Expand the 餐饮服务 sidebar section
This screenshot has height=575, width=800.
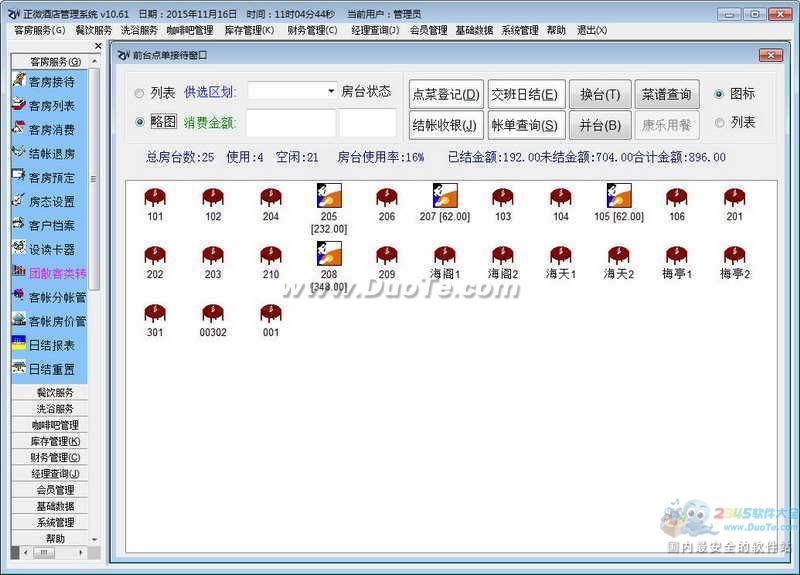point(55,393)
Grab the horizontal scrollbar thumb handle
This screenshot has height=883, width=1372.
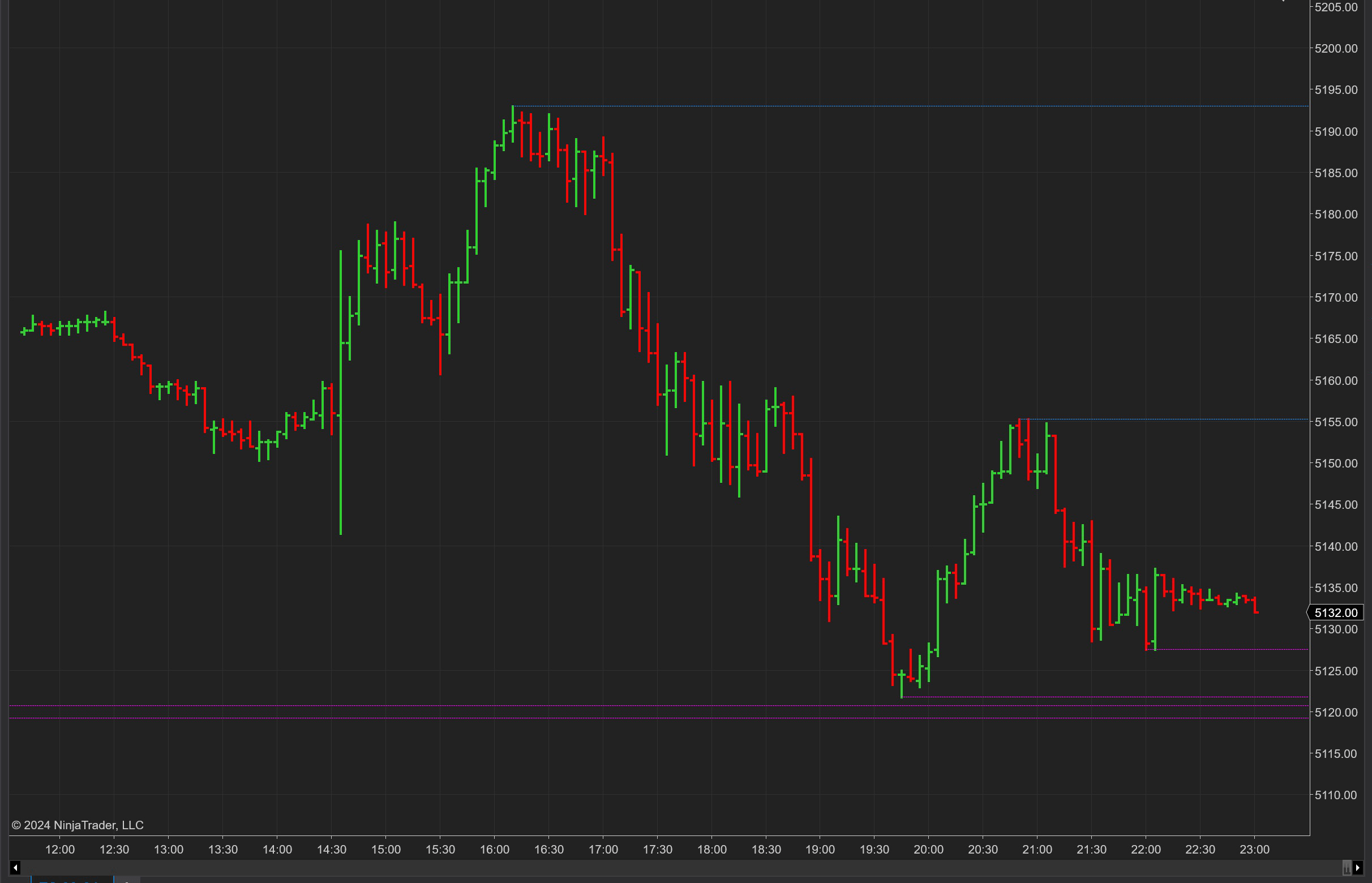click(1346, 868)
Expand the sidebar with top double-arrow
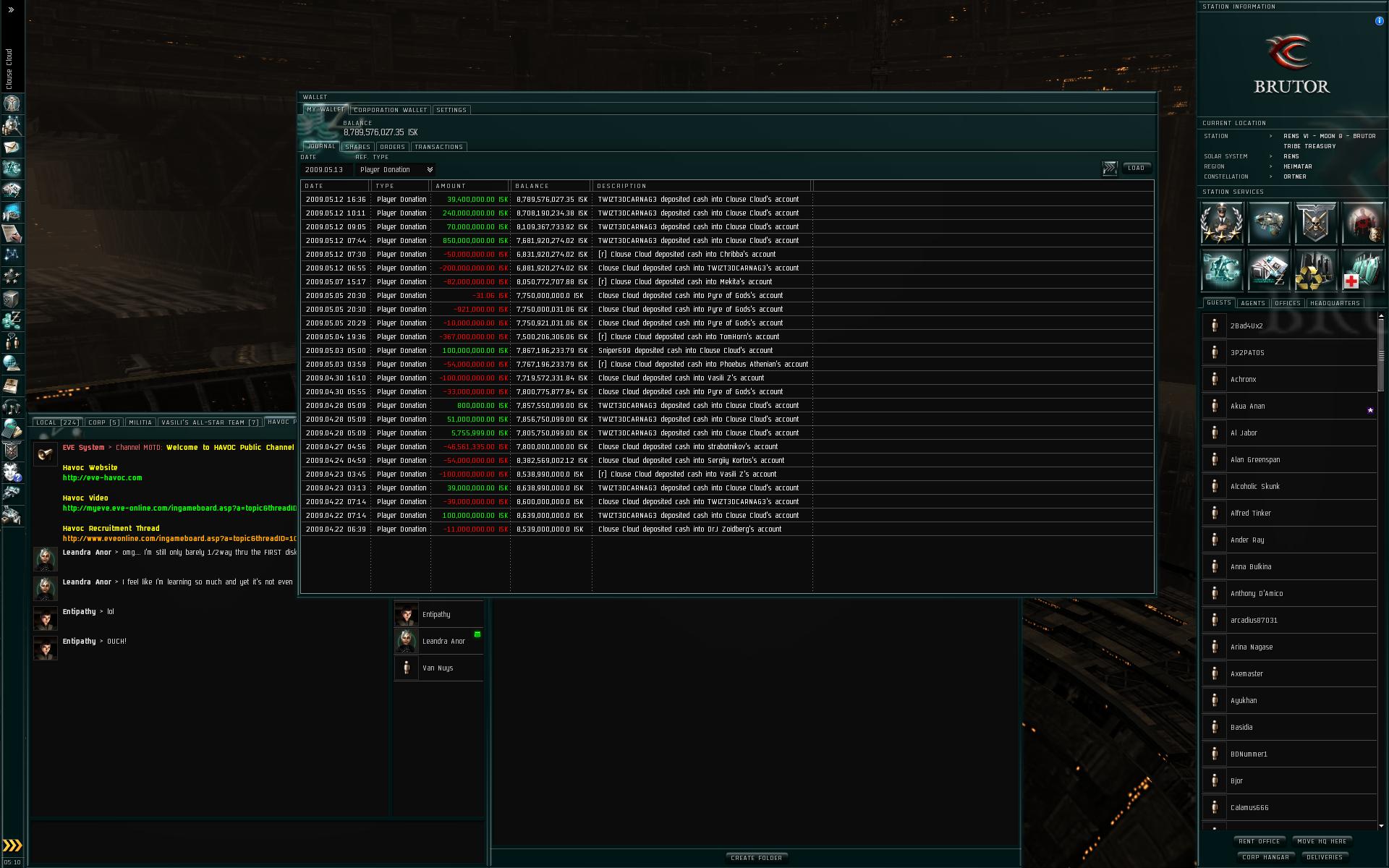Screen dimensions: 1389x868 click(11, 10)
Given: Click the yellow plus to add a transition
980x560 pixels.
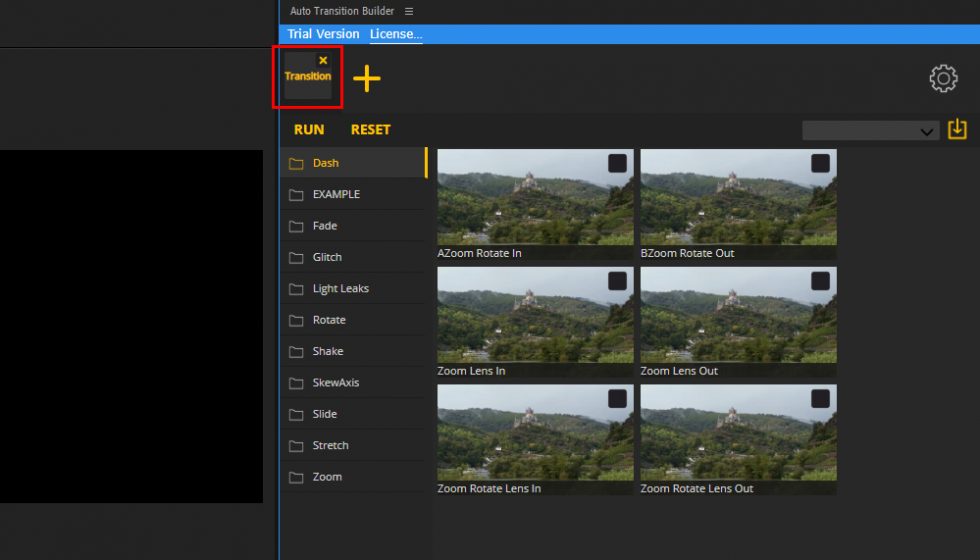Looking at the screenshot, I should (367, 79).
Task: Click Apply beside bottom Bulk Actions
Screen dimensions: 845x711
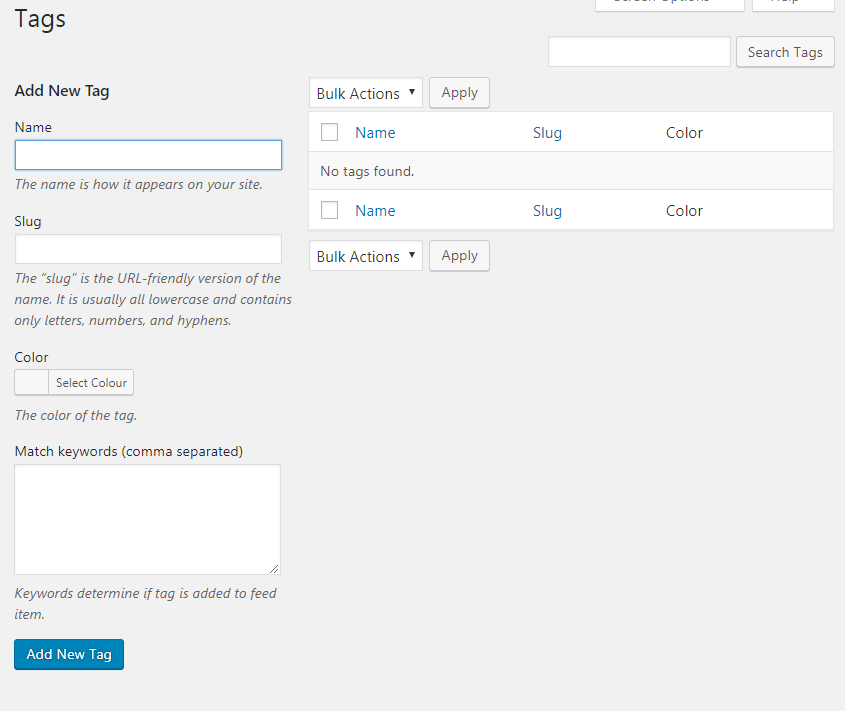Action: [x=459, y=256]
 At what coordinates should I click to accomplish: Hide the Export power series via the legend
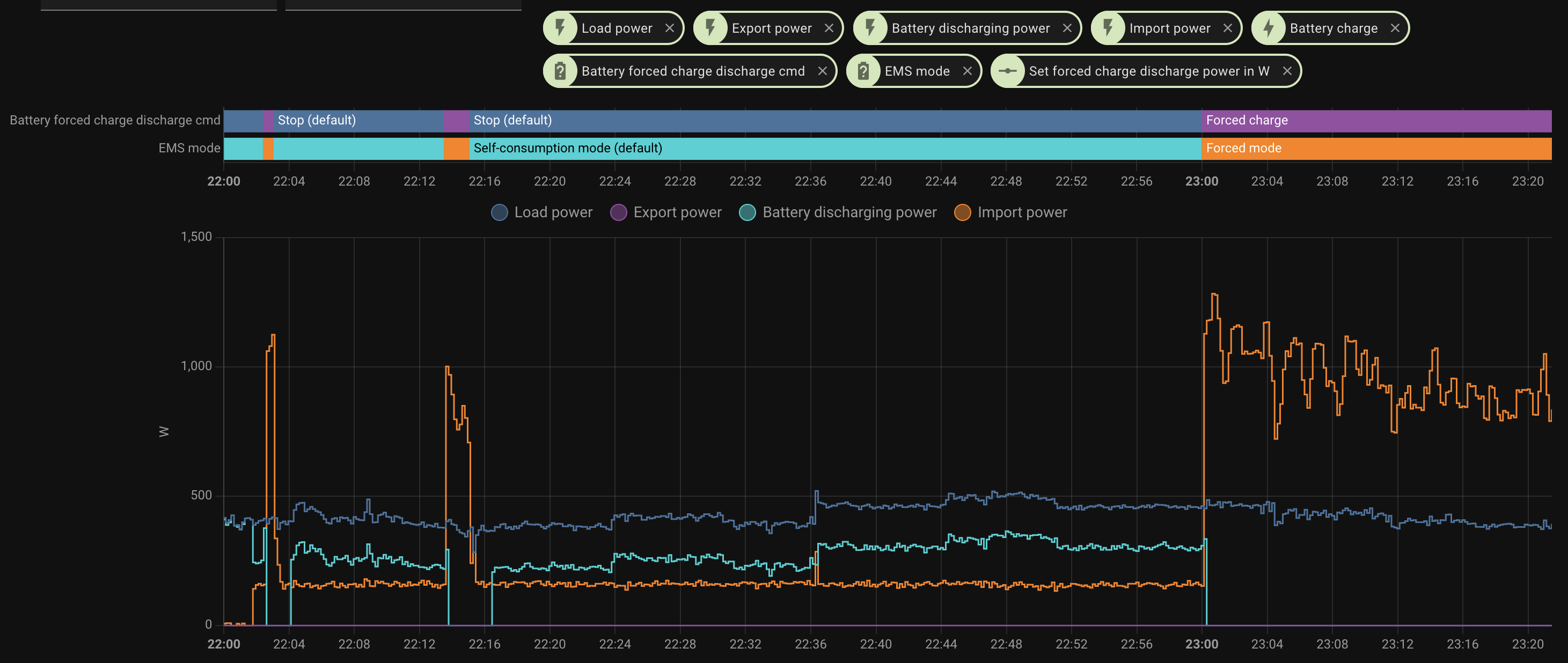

^^^^^^^^

* [What to work on] Update the part that opens with the line containing "Expand the sidebar with top double-arrow" and runs through the end of the items so that "yellow" becomes "green", with nothing else changed. Give back only that part, and leave the pictures out.

* [Response to the exercise]
Expand the sidebar with top double-arrow
Screen dimensions: 1389x868 click(11, 10)
Given: Click the green plus to add a transition
980x560 pixels.
Looking at the screenshot, I should (367, 79).
Task: Click Apply beside bottom Bulk Actions
Screen dimensions: 845x711
Action: [x=459, y=256]
 At what coordinates should I click to accomplish: Hide the Export power series via the legend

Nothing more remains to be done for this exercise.